Corrupção no Brasil: uma viagem a 1984

A iniciativa “Opening the Archives: documenting US-Brazil Relations, 1960s-1980s, uma parceria da Universidade de Brown e da Universidade Estadual de Maringá, disponibiliza documentos do Departamento de Estado americano que dizem respeito ao Brasil. Um desses documentos é o telegrama escrito pelo então embaixador dos EUA no Brasil, Diego Asencio, ao Secretário de Estado em Washington DC, em março de 1984.

O telegrama, que teve seu sigilo retirado 30 anos depois, reflete a imagem do Estado brasileiro aos olhos de um qualificado observador internacional, no ocaso do regime militar, e segue traduzido na íntegra para que os mais jovens, em especial os avessos ao estudo histórico por fontes confiáveis, possam ter uma ideia do estado de coisas deixado pela ditadura no que diz respeito ao tema corrupção:

E. O. 12356:   DECL: OADR

TAGS: PGOV, PINS, BR

ASSUNTO: CORRUPÇÃO E POLÍTICA NO BRASIL

 

1. (TEXTO COMPLETO)

=== REGISTROS BRUTOS ===

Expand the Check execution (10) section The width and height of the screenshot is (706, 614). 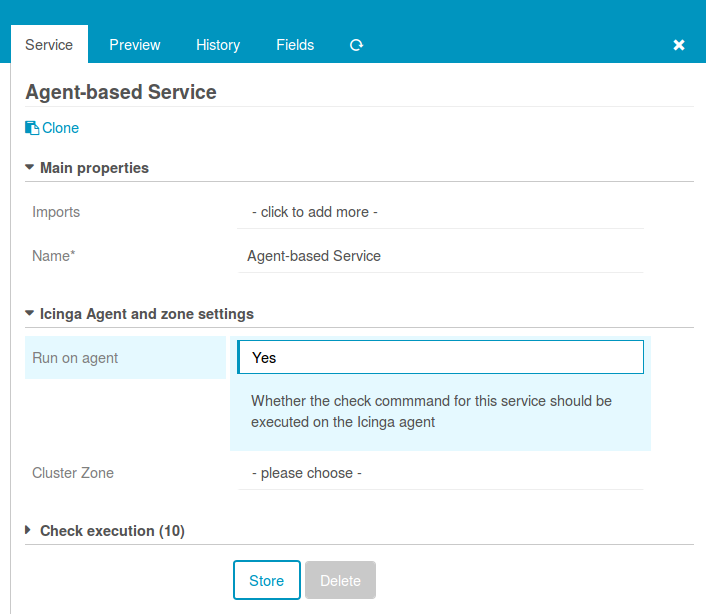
* * *
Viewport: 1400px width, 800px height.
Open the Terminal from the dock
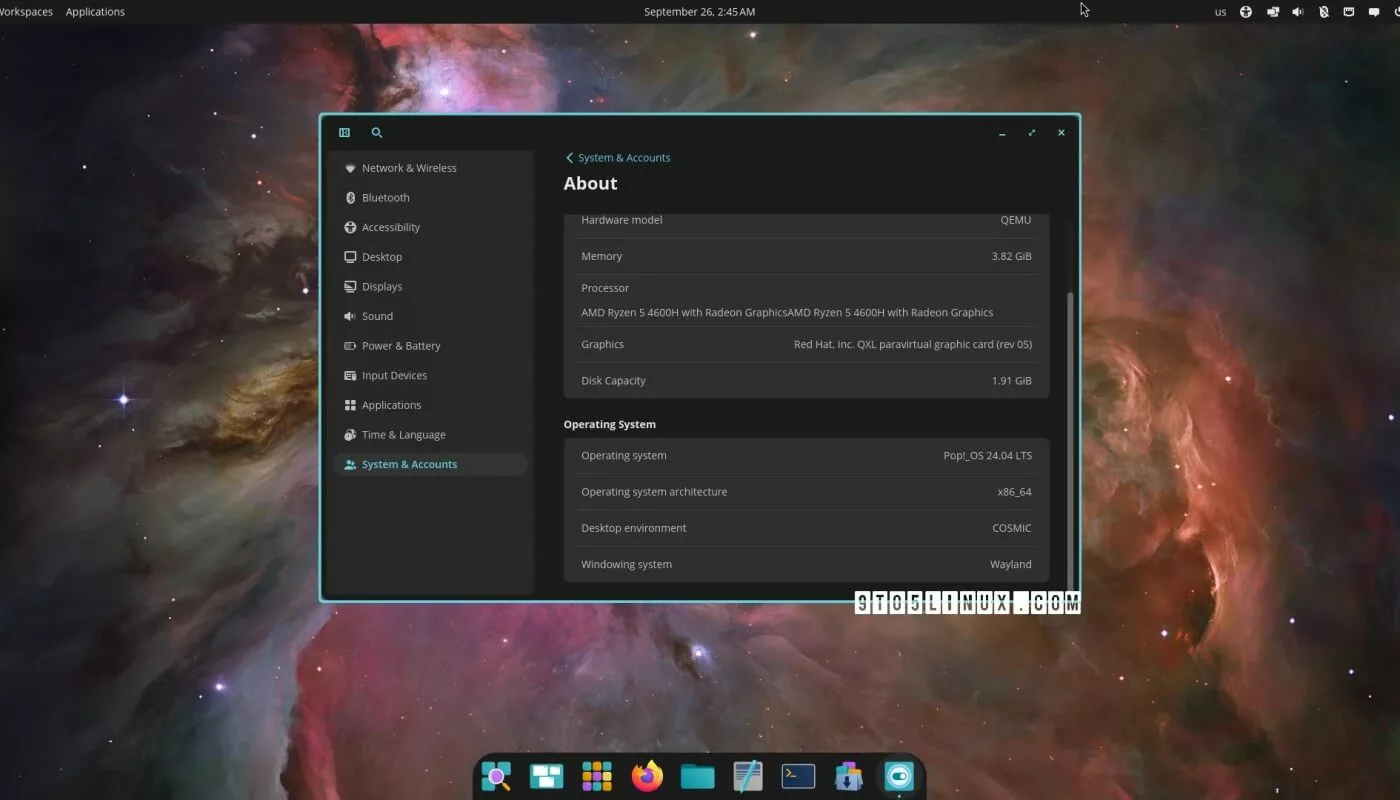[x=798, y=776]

=== LISTA DE TAREFAS ===
1) Quais são todas as etiquetas (TAGS) listadas no texto sobre corrupção no Brasil?
2) Resuma o parágrafo que começa com "A iniciativa" no texto sobre corrupção no Brasil, mantendo os fatos principais.
3) Prossiga o texto sobre corrupção no Brasil a partir do ponto em que ele termina.
Não é preciso consultar os registros.

=== RESPOSTAS POR TAREFA ===
1) PGOV, PINS, BR

2) A iniciativa "Opening the Archives: documenting US-Brazil Relations, 1960s-1980s", parceria entre a Universidade de Brown e a Universidade Estadual de Maringá, divulga documentos do Departamento de Estado americano sobre o Brasil. Entre eles está um telegrama de março de 1984 do então embaixador dos EUA no Brasil, Diego Asencio, ao Secretário de Estado em Washington DC.

3)
2. INTRODUÇÃO E SUMÁRIO: Brasil é a nação onde “jeito” é Rei. Negociando favores, fazendo promessas, tendo amigos e família contratados em bons empregos, contornando regulações restritivas, em geral, conseguindo “ter a coisa feita”, são todas ações admiradas e esperadas na sociedade brasileira. Num país onde o “jeito” é a norma, a corrupção se torna parte indelével da vida política e econômica. O ano passado viu diversos escândalos envolvendo acusações contra alguns dos mais altos membros da Administração Figueiredo. Autoridades locais são vistas tão pouco melhores ou frequentemente até piores do que seus equivalentes federais. Com o declínio da economia nacional, mais e mais brasileiros estão certos dos “fatos” no entorno dos escândalos locais e nacionais. Mas quando perguntados por detalhes, eles recorrem a boatos e anedotas.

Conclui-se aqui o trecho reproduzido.